This weekend marks the official launch of my book Essential Woodworking Hand Tools here in Oxford. It’s a strange thing to see this as progressive but for 25 years I have watched state schools and colleges close workshops and sell off their workbenches and hand tools for a few baubles. Such actions left whole societies bereft of the inspiration that once spawned skilled artisans. It’s narrow-minded to hamstring the cultures that once transformed western craft by such crippled attitudes to art but it happened. So I am especially happy to celebrate my 50 years as a working man by writing this book. I wanted to pay tribute to the tools I’ve relied on all my working life, that put food on the table and provided for me and my family throughout those years. At least now these tools will not be forgotten.
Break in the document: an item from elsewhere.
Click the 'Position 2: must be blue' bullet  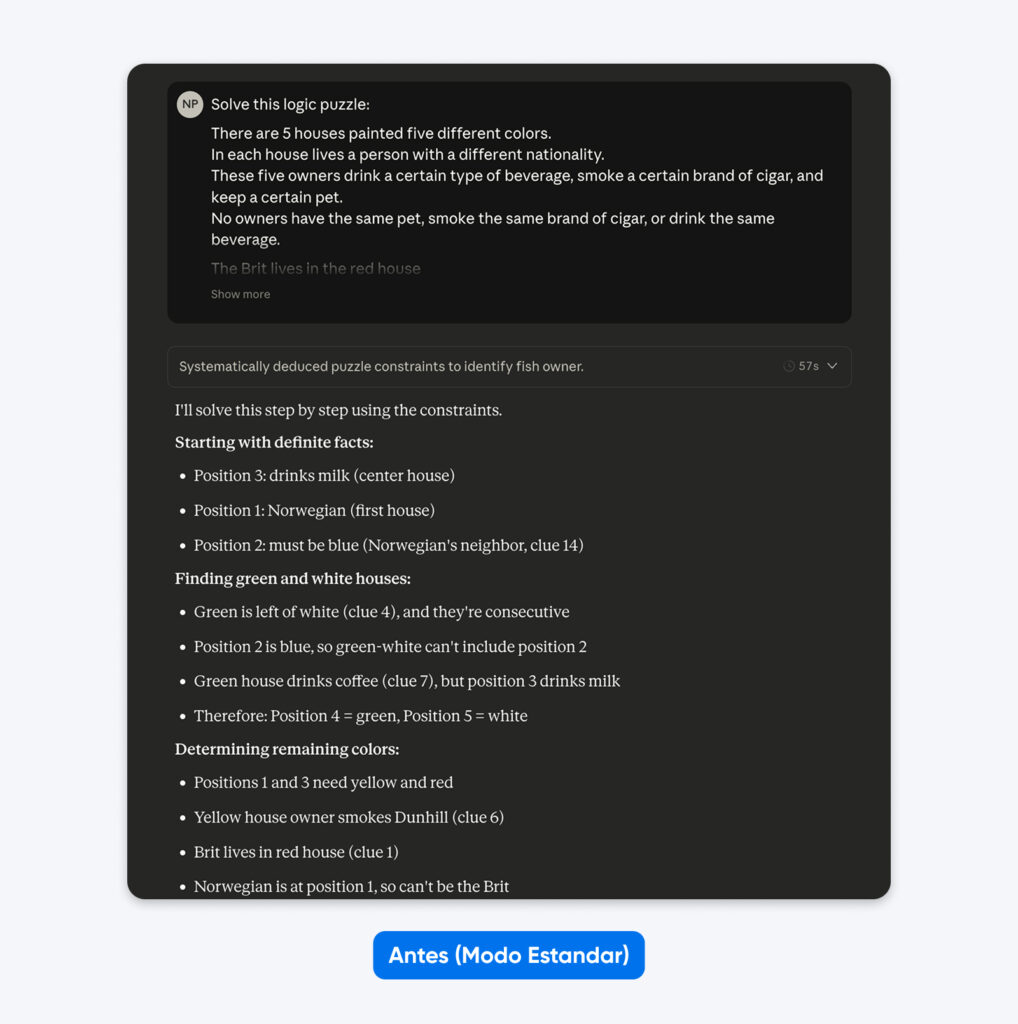388,545
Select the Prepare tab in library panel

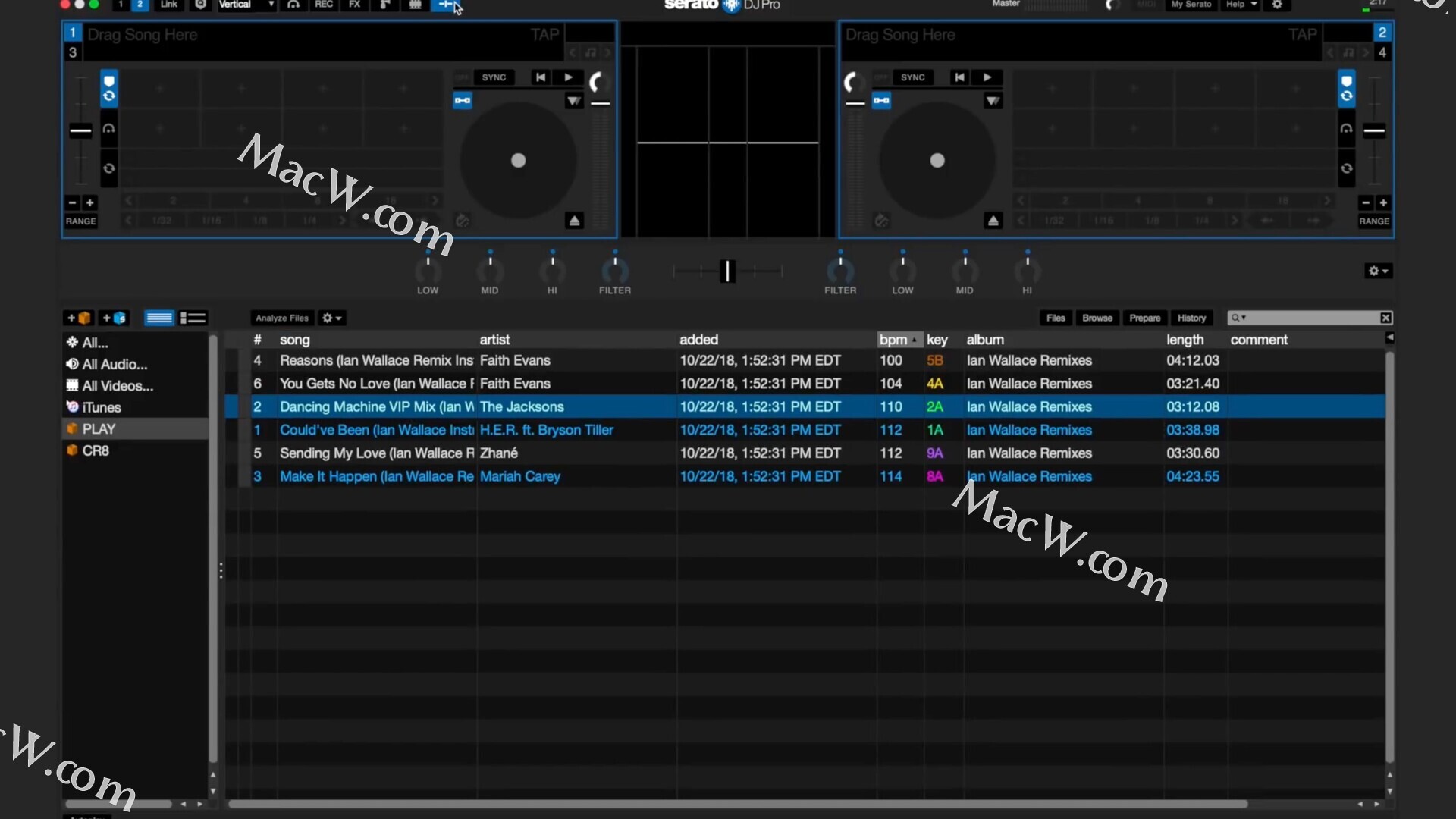pyautogui.click(x=1144, y=317)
In preparing for this weekend I have been pulling the tools together to take to the venue. Clustered together they don’t really look much, but then I think of how they have served me in creating my pieces through many decades now. I was reminded of this when someone wrote me a year ago saying he and his wife had bought a dining table from two decades and they were still enjoying it in their country home in the Texas Hill Country. Last week a man wrote me recalling I had made a post bed for his parents and that it was a Paul Sellers Lone star piece signed and dated in1992. These pieces fed my children and the tools in the book are the tools I used to make them.
Today, talking with my friends over home made scones and clotted cream coated with blackcurrant jam, creative artisans all of them, I shared how over the years I had seen my pieces carried off in aeroplanes and Hummers and that I had delivered chests to oil barons and lawyer offices many stories high and a whole city block square. I shared also with a friend that I never became rich and didn’t return to England with much more than I left with. Possibly less. It’s still hard to imagine that my most prestigious pieces came from the cutting edges of tools I bought when I was 15 or 16 years old. It’s hard to believe that a few hand tools could give me such wonderful support and memories I could never imagine.
This is truly a wonderful craft and the book is my legacy to woodworkers who celebrate life working quietly and not so quietly with their own hands too.